* WHAT THE TASK ASKS *
Transcribe the data that follows. Match it character for character.

* DATA SHOWN *
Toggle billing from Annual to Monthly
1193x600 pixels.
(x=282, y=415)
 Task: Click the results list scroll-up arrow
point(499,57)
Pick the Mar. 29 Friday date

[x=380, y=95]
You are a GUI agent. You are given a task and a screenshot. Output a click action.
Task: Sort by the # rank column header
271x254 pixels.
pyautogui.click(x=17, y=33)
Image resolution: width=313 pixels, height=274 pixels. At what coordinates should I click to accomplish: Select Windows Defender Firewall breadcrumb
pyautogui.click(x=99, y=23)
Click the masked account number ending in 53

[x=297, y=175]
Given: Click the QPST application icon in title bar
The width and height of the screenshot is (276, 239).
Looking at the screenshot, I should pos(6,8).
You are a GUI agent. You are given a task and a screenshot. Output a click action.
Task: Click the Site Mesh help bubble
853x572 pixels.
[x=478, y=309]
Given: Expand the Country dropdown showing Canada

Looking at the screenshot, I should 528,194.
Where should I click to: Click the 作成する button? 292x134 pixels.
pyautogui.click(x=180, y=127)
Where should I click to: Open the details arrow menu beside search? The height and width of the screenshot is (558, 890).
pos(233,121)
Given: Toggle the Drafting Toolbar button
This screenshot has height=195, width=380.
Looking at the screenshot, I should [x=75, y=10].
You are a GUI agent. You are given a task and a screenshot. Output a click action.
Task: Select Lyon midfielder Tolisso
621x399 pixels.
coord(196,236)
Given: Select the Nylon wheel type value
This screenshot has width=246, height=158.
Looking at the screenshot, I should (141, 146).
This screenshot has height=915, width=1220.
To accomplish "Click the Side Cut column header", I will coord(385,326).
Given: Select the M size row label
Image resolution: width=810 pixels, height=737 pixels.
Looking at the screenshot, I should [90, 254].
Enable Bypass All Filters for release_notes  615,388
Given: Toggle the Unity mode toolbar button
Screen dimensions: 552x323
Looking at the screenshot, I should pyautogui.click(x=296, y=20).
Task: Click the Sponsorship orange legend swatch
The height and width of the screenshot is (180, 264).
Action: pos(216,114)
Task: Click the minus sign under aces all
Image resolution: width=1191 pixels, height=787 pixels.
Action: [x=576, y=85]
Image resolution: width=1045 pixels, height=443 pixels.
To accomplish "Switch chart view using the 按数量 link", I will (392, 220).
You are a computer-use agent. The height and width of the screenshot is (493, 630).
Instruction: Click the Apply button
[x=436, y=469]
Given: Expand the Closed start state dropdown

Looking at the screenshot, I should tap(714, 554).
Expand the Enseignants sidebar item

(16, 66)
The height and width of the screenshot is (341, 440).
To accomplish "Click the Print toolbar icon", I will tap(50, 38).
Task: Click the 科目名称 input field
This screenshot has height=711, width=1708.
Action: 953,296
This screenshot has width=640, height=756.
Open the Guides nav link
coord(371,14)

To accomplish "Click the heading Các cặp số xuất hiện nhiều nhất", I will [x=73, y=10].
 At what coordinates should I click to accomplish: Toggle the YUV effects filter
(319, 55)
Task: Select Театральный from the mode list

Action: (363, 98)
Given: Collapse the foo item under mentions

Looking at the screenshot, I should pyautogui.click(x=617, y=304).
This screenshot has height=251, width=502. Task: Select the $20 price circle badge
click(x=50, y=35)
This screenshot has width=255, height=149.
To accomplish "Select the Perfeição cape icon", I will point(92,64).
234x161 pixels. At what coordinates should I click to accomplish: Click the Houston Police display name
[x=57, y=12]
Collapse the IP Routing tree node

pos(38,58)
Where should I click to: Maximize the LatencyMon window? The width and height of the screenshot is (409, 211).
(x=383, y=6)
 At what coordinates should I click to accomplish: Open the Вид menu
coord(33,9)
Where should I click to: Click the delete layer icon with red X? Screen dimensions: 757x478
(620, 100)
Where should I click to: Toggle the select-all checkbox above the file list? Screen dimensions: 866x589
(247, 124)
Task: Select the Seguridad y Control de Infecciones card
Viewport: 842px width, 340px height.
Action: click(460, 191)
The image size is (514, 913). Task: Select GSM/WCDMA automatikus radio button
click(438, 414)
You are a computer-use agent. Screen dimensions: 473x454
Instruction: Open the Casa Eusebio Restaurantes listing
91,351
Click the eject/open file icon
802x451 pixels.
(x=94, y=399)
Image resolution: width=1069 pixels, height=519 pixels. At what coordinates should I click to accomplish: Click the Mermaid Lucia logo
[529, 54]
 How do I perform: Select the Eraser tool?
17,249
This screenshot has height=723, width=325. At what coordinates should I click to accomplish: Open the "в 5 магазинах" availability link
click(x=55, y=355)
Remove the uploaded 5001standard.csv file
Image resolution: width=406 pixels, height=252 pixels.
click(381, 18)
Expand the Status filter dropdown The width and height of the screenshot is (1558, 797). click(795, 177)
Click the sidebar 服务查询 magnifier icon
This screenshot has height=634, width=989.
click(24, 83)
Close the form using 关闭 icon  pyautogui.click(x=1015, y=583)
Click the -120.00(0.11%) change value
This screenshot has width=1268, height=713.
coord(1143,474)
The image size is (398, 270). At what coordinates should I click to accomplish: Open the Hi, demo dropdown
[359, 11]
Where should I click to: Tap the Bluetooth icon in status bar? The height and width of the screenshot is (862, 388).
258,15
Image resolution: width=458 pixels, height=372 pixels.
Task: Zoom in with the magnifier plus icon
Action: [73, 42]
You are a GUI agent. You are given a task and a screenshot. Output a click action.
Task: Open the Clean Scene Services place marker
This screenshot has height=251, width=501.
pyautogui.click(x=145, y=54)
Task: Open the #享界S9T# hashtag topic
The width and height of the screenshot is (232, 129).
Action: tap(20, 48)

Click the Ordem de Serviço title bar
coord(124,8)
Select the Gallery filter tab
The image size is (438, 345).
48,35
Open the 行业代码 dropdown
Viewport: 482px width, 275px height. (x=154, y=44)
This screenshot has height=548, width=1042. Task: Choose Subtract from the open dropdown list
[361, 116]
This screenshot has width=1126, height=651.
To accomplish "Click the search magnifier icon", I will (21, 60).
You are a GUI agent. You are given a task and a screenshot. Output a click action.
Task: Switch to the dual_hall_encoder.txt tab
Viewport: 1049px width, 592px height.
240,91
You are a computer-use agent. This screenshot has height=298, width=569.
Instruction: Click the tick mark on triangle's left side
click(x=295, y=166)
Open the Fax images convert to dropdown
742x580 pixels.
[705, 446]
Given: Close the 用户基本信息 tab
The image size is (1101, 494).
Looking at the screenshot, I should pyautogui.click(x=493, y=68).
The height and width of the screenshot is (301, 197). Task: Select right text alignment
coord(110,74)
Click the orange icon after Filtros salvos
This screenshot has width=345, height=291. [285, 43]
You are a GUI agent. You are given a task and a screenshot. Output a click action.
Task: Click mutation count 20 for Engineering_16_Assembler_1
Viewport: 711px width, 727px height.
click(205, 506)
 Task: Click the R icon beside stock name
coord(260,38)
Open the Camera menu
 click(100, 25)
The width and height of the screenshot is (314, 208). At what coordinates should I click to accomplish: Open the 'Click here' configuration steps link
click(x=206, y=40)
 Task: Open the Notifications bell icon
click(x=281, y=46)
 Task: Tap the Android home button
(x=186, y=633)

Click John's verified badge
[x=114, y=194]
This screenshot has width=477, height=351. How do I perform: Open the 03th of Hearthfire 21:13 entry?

* RESULT OF THIS EXERCISE *
Toggle billing from Annual to Monthly
1193x600 pixels.
(x=282, y=415)
 Task: Click the results list scroll-up arrow
point(499,57)
Pick the Mar. 29 Friday date

[x=380, y=95]
You are a GUI agent. You are given a task and a screenshot. Output a click action.
Task: Sort by the # rank column header
271x254 pixels.
pyautogui.click(x=17, y=33)
Image resolution: width=313 pixels, height=274 pixels. At what coordinates should I click to accomplish: Select Windows Defender Firewall breadcrumb
pyautogui.click(x=99, y=23)
Click the masked account number ending in 53

[x=297, y=175]
Given: Click the QPST application icon in title bar
The width and height of the screenshot is (276, 239).
Looking at the screenshot, I should pos(6,8).
You are a GUI agent. You are given a task and a screenshot. Output a click action.
Task: Click the Site Mesh help bubble
853x572 pixels.
[x=478, y=309]
Given: Expand the Country dropdown showing Canada

Looking at the screenshot, I should 528,194.
Where should I click to: Click the 作成する button? 292x134 pixels.
pyautogui.click(x=180, y=127)
Where should I click to: Open the details arrow menu beside search? The height and width of the screenshot is (558, 890).
pos(233,121)
Given: Toggle the Drafting Toolbar button
This screenshot has height=195, width=380.
Looking at the screenshot, I should [x=75, y=10].
You are a GUI agent. You are given a task and a screenshot. Output a click action.
Task: Select Lyon midfielder Tolisso
621x399 pixels.
coord(196,236)
Given: Select the Nylon wheel type value
This screenshot has width=246, height=158.
Looking at the screenshot, I should (141, 146).
This screenshot has height=915, width=1220.
To accomplish "Click the Side Cut column header", I will coord(385,326).
Given: Select the M size row label
Image resolution: width=810 pixels, height=737 pixels.
Looking at the screenshot, I should [90, 254].
Enable Bypass All Filters for release_notes  615,388
Given: Toggle the Unity mode toolbar button
Screen dimensions: 552x323
Looking at the screenshot, I should pyautogui.click(x=296, y=20).
Task: Click the Sponsorship orange legend swatch
The height and width of the screenshot is (180, 264).
Action: pos(216,114)
Task: Click the minus sign under aces all
Image resolution: width=1191 pixels, height=787 pixels.
Action: [x=576, y=85]
Image resolution: width=1045 pixels, height=443 pixels.
To accomplish "Switch chart view using the 按数量 link", I will (392, 220).
You are a computer-use agent. The height and width of the screenshot is (493, 630).
Instruction: Click the Apply button
[x=436, y=469]
Given: Expand the Closed start state dropdown

Looking at the screenshot, I should tap(714, 554).
Expand the Enseignants sidebar item

(16, 66)
The height and width of the screenshot is (341, 440).
To accomplish "Click the Print toolbar icon", I will tap(50, 38).
Task: Click the 科目名称 input field
This screenshot has height=711, width=1708.
Action: 953,296
This screenshot has width=640, height=756.
Open the Guides nav link
coord(371,14)

To accomplish "Click the heading Các cặp số xuất hiện nhiều nhất", I will [x=73, y=10].
 At what coordinates should I click to accomplish: Toggle the YUV effects filter
(319, 55)
Task: Select Театральный from the mode list

Action: (363, 98)
Given: Collapse the foo item under mentions

Looking at the screenshot, I should pyautogui.click(x=617, y=304).
This screenshot has height=251, width=502. Task: Select the $20 price circle badge
click(x=50, y=35)
This screenshot has width=255, height=149.
To accomplish "Select the Perfeição cape icon", I will point(92,64).
234x161 pixels. At what coordinates should I click to accomplish: Click the Houston Police display name
[x=57, y=12]
Collapse the IP Routing tree node

pos(38,58)
Where should I click to: Maximize the LatencyMon window? The width and height of the screenshot is (409, 211).
(x=383, y=6)
 At what coordinates should I click to accomplish: Open the Вид menu
coord(33,9)
Where should I click to: Click the delete layer icon with red X? Screen dimensions: 757x478
(620, 100)
Where should I click to: Toggle the select-all checkbox above the file list? Screen dimensions: 866x589
(247, 124)
Task: Select the Seguridad y Control de Infecciones card
Viewport: 842px width, 340px height.
Action: click(460, 191)
The image size is (514, 913). Task: Select GSM/WCDMA automatikus radio button
click(438, 414)
You are a computer-use agent. Screen dimensions: 473x454
Instruction: Open the Casa Eusebio Restaurantes listing
91,351
Click the eject/open file icon
802x451 pixels.
(x=94, y=399)
Image resolution: width=1069 pixels, height=519 pixels. At what coordinates should I click to accomplish: Click the Mermaid Lucia logo
[529, 54]
 How do I perform: Select the Eraser tool?
17,249
This screenshot has height=723, width=325. At what coordinates should I click to accomplish: Open the "в 5 магазинах" availability link
click(x=55, y=355)
Remove the uploaded 5001standard.csv file
Image resolution: width=406 pixels, height=252 pixels.
click(381, 18)
Expand the Status filter dropdown The width and height of the screenshot is (1558, 797). click(795, 177)
Click the sidebar 服务查询 magnifier icon
This screenshot has height=634, width=989.
click(24, 83)
Close the form using 关闭 icon  pyautogui.click(x=1015, y=583)
Click the -120.00(0.11%) change value
This screenshot has width=1268, height=713.
coord(1143,474)
The image size is (398, 270). At what coordinates should I click to accomplish: Open the Hi, demo dropdown
[359, 11]
Where should I click to: Tap the Bluetooth icon in status bar? The height and width of the screenshot is (862, 388).
258,15
Image resolution: width=458 pixels, height=372 pixels.
Task: Zoom in with the magnifier plus icon
Action: [73, 42]
You are a GUI agent. You are given a task and a screenshot. Output a click action.
Task: Open the Clean Scene Services place marker
This screenshot has height=251, width=501.
pyautogui.click(x=145, y=54)
Task: Open the #享界S9T# hashtag topic
The width and height of the screenshot is (232, 129).
Action: tap(20, 48)

Click the Ordem de Serviço title bar
coord(124,8)
Select the Gallery filter tab
The image size is (438, 345).
48,35
Open the 行业代码 dropdown
Viewport: 482px width, 275px height. (x=154, y=44)
This screenshot has height=548, width=1042. Task: Choose Subtract from the open dropdown list
[361, 116]
This screenshot has width=1126, height=651.
To accomplish "Click the search magnifier icon", I will (21, 60).
You are a GUI agent. You are given a task and a screenshot. Output a click action.
Task: Switch to the dual_hall_encoder.txt tab
Viewport: 1049px width, 592px height.
240,91
You are a computer-use agent. This screenshot has height=298, width=569.
Instruction: Click the tick mark on triangle's left side
click(x=295, y=166)
Open the Fax images convert to dropdown
742x580 pixels.
[705, 446]
Given: Close the 用户基本信息 tab
The image size is (1101, 494).
Looking at the screenshot, I should pyautogui.click(x=493, y=68).
The height and width of the screenshot is (301, 197). Task: Select right text alignment
coord(110,74)
Click the orange icon after Filtros salvos
This screenshot has width=345, height=291. [285, 43]
You are a GUI agent. You are given a task and a screenshot. Output a click action.
Task: Click mutation count 20 for Engineering_16_Assembler_1
Viewport: 711px width, 727px height.
click(205, 506)
 Task: Click the R icon beside stock name
coord(260,38)
Open the Camera menu
 click(100, 25)
The width and height of the screenshot is (314, 208). At what coordinates should I click to accomplish: Open the 'Click here' configuration steps link
click(x=206, y=40)
 Task: Open the Notifications bell icon
click(x=281, y=46)
 Task: Tap the Android home button
(x=186, y=633)

Click John's verified badge
[x=114, y=194]
This screenshot has width=477, height=351. How do I perform: Open the 03th of Hearthfire 21:13 entry?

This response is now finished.